TASK PROMPT>
The records below hold a stretch from the line with "Click the URL privacy go.microsoft.com link" through the line with "This screenshot has width=989, height=531."; return exactly those lines, ends included, and nothing more.

####################

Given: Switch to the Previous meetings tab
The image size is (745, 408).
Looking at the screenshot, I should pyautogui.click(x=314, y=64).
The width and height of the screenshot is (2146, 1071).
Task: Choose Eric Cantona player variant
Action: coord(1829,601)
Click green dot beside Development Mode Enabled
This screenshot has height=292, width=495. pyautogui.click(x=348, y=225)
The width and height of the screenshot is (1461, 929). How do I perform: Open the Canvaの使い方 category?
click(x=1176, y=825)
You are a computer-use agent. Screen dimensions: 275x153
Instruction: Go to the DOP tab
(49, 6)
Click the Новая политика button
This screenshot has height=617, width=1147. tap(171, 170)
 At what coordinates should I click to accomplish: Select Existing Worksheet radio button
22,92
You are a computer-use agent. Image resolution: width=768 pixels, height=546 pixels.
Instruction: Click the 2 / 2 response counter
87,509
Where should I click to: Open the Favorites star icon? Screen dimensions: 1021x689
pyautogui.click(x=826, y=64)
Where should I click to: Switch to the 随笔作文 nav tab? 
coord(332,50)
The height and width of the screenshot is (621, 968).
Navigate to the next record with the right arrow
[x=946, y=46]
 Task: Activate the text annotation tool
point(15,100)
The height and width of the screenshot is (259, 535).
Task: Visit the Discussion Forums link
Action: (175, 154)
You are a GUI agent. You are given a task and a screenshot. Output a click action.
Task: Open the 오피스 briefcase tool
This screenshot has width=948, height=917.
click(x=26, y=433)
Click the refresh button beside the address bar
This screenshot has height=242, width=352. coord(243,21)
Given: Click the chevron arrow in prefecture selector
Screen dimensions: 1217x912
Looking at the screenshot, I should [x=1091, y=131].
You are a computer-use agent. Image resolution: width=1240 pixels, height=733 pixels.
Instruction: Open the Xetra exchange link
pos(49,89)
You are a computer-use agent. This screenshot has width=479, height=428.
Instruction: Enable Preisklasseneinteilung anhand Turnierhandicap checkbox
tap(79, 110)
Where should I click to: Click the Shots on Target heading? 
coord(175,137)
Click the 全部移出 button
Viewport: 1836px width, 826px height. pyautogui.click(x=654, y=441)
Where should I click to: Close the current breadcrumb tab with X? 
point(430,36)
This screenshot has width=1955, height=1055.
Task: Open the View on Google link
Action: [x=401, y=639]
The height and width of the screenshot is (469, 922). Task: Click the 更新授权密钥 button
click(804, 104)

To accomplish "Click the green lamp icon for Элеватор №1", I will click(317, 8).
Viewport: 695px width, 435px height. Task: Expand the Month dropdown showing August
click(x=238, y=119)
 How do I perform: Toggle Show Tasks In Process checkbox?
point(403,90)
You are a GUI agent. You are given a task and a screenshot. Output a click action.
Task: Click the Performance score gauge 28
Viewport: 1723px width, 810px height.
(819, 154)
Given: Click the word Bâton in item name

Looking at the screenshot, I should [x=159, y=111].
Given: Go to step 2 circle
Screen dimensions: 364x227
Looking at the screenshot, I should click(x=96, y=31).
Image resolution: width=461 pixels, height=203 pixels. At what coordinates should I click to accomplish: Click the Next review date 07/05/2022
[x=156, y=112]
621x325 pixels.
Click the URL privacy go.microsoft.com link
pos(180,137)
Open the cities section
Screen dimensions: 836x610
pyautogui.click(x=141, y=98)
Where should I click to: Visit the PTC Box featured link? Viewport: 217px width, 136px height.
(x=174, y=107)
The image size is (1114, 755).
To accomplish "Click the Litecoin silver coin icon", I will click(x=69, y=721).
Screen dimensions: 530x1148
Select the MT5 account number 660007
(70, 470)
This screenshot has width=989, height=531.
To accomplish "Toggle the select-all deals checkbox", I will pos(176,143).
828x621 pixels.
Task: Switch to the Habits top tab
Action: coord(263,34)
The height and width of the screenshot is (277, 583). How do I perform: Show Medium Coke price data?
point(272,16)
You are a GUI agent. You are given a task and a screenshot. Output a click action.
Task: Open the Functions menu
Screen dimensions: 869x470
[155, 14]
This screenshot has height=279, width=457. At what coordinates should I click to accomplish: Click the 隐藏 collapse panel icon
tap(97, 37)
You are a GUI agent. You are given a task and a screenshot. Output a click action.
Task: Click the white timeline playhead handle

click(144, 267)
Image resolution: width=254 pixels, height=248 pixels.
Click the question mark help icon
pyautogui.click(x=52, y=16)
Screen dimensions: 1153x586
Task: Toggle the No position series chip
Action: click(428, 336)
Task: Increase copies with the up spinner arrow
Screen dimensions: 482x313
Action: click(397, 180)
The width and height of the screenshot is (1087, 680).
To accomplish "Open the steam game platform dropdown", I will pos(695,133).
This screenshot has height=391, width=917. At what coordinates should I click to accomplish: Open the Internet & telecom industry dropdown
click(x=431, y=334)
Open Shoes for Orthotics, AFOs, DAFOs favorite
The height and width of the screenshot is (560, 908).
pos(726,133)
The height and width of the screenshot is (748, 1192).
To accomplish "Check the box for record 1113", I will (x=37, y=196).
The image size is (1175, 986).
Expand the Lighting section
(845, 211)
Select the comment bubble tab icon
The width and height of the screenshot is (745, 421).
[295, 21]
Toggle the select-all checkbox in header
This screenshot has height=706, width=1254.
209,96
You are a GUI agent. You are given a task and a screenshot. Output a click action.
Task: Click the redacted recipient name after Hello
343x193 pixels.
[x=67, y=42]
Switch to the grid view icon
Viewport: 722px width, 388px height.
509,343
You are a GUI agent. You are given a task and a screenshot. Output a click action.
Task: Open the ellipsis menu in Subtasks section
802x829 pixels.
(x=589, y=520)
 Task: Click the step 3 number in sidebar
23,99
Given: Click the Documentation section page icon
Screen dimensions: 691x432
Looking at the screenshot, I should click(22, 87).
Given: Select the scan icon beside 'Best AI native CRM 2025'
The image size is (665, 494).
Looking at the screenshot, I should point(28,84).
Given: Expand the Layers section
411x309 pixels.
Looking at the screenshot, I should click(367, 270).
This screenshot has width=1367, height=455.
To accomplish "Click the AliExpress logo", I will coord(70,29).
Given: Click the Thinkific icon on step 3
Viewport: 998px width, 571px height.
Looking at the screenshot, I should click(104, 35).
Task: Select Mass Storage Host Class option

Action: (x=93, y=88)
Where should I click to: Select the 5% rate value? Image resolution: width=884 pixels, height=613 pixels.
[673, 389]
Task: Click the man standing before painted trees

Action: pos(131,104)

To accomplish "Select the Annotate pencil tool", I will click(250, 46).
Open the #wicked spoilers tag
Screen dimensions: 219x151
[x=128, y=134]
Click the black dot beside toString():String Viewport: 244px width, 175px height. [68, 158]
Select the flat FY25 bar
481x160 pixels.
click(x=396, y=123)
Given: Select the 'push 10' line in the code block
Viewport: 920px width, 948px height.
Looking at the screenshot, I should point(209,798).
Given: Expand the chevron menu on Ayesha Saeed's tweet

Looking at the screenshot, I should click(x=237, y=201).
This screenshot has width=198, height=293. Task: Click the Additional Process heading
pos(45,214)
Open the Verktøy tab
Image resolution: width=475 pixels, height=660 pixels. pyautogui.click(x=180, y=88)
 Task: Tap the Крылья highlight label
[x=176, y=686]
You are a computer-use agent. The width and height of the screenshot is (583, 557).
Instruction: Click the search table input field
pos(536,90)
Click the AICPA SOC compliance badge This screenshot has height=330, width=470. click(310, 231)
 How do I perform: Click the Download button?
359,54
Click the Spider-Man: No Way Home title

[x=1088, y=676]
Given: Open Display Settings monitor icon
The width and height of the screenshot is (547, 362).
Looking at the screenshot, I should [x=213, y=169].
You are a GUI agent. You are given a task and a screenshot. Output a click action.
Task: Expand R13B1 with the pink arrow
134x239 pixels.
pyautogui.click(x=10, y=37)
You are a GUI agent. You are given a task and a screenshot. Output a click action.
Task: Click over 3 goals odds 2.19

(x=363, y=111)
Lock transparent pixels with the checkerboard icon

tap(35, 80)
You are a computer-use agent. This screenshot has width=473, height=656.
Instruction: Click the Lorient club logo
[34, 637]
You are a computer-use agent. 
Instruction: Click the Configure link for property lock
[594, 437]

####################

OUTPUT BELOW>
Click the URL privacy go.microsoft.com link
pos(180,137)
Open the cities section
Screen dimensions: 836x610
pyautogui.click(x=141, y=98)
Where should I click to: Visit the PTC Box featured link? Viewport: 217px width, 136px height.
(x=174, y=107)
The image size is (1114, 755).
To accomplish "Click the Litecoin silver coin icon", I will click(x=69, y=721).
Screen dimensions: 530x1148
Select the MT5 account number 660007
(70, 470)
This screenshot has width=989, height=531.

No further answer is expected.